Older adults are more willing to make efforts for others than young adults

A study by the University of Birmingham has found that older adults are more willing to help others out in comparison to young adults.

The study first appeared online in the journal Psychological Science.

For the research, as many as 187 participants from early to late adulthood were included. 95 participants in early to mid-adulthood were placed in one group while 92 of mostly elderly participants were placed in another group.

“Each participant made 150 choices about whether or not to grip a handheld dynamometer—a device for measuring grip strength or force—with 6 different levels of how hard they had to grip,” a press release of the study reads.

“Before the experiment, the researchers measured each person’s maximum grip strength, so they could make sure that the effort people had to put in was the same for everyone, and not affected by how strong people were,” the press release also states.

What researchers unveiled was that within easy tasks young and older adults provided similar efforts for helping others.
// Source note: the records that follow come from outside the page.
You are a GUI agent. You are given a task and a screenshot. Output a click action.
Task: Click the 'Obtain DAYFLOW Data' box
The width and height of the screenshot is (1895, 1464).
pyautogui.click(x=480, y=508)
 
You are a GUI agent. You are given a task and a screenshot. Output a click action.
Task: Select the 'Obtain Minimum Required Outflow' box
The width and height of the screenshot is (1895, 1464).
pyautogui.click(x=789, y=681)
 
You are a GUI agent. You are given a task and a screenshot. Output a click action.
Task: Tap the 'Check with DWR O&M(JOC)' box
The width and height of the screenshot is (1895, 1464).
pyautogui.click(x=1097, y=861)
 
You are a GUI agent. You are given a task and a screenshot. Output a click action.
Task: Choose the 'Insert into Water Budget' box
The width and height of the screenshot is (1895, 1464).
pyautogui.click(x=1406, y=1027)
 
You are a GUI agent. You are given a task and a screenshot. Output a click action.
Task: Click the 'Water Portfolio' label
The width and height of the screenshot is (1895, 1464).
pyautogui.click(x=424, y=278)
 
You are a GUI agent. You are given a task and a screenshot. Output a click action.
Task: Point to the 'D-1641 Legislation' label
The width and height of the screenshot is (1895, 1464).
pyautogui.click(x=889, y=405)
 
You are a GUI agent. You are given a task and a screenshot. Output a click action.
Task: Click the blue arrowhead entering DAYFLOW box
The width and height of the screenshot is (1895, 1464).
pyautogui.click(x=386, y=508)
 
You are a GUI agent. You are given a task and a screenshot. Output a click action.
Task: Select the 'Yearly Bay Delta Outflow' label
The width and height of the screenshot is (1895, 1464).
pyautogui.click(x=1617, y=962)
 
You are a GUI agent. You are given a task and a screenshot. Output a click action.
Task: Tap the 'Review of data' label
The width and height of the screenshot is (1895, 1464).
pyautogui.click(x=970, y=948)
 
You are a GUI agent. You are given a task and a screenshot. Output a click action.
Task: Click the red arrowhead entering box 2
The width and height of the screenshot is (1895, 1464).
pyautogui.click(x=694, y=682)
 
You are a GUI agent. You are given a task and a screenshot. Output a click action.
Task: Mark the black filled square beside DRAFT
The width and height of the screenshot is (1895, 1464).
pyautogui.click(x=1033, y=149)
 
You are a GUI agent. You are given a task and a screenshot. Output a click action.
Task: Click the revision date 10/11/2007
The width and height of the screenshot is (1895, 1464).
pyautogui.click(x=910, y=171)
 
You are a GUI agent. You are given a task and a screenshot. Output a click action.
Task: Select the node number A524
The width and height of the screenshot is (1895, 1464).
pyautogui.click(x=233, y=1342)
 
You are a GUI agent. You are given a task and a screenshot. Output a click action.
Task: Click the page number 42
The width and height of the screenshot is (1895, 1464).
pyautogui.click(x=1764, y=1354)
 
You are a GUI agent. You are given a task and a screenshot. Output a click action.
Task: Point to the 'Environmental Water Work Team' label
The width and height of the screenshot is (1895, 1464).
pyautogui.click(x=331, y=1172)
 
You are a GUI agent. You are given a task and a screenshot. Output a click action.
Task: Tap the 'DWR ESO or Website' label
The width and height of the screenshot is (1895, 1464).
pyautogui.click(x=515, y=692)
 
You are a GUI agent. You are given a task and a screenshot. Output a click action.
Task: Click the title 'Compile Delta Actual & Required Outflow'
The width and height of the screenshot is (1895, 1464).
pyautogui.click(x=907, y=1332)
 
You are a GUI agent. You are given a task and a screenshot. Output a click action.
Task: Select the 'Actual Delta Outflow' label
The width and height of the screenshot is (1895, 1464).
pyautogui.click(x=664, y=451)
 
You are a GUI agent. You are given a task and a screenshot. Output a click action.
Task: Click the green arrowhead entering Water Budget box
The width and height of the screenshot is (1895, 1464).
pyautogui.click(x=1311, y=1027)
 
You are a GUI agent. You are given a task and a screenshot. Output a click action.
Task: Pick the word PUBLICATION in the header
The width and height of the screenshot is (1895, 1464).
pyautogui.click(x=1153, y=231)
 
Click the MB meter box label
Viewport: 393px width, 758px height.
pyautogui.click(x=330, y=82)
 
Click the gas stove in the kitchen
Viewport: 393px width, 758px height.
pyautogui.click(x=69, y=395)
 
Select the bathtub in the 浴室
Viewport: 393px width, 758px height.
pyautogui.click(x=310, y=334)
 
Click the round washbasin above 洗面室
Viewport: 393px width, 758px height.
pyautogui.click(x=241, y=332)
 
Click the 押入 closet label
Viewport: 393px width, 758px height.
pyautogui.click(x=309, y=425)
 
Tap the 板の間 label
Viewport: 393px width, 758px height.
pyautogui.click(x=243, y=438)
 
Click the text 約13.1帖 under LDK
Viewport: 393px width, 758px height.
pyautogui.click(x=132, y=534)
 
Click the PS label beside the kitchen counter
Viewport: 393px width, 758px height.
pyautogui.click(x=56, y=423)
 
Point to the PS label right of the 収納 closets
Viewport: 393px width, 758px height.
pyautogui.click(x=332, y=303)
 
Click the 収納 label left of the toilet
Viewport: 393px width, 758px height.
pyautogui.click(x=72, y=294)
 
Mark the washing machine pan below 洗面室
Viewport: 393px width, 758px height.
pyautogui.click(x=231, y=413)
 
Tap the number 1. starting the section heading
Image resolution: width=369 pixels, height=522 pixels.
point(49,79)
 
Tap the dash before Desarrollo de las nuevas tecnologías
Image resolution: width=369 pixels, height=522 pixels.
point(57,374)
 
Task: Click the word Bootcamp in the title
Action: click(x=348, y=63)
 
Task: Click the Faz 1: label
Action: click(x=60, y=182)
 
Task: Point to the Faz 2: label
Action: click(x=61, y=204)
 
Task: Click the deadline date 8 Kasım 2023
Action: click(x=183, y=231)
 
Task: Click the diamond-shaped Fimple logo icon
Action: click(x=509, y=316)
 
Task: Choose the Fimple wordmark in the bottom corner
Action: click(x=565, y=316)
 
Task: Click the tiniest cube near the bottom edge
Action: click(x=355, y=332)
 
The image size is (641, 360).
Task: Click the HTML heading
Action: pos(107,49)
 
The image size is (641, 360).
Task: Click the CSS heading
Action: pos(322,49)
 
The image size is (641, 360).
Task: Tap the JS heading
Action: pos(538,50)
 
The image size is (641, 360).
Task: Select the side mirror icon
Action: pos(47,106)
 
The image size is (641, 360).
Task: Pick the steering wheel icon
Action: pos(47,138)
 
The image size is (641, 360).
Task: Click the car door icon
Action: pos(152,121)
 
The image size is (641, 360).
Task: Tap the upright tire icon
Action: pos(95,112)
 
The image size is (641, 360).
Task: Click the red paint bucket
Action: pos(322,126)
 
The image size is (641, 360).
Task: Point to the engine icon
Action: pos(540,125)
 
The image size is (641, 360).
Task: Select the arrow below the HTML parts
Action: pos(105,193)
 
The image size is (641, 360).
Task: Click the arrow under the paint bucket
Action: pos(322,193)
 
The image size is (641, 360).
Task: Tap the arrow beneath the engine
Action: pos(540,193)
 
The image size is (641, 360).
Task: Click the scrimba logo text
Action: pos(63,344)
When the task was more strenuous, or effortful, older adults were more willing to help others.

“A lot of research has focused on the negative changes that happen as people get older,” the study’s lead author stated in a news release.

“We show that there are positive benefits to getting older too, in particular older adults seem to be more willing to put in effort to help others. These ‘prosocial behaviors’ are really important for social cohesion. Understanding how prosocial behavior changes as people get older is critical as we predict the impact of an aging society.”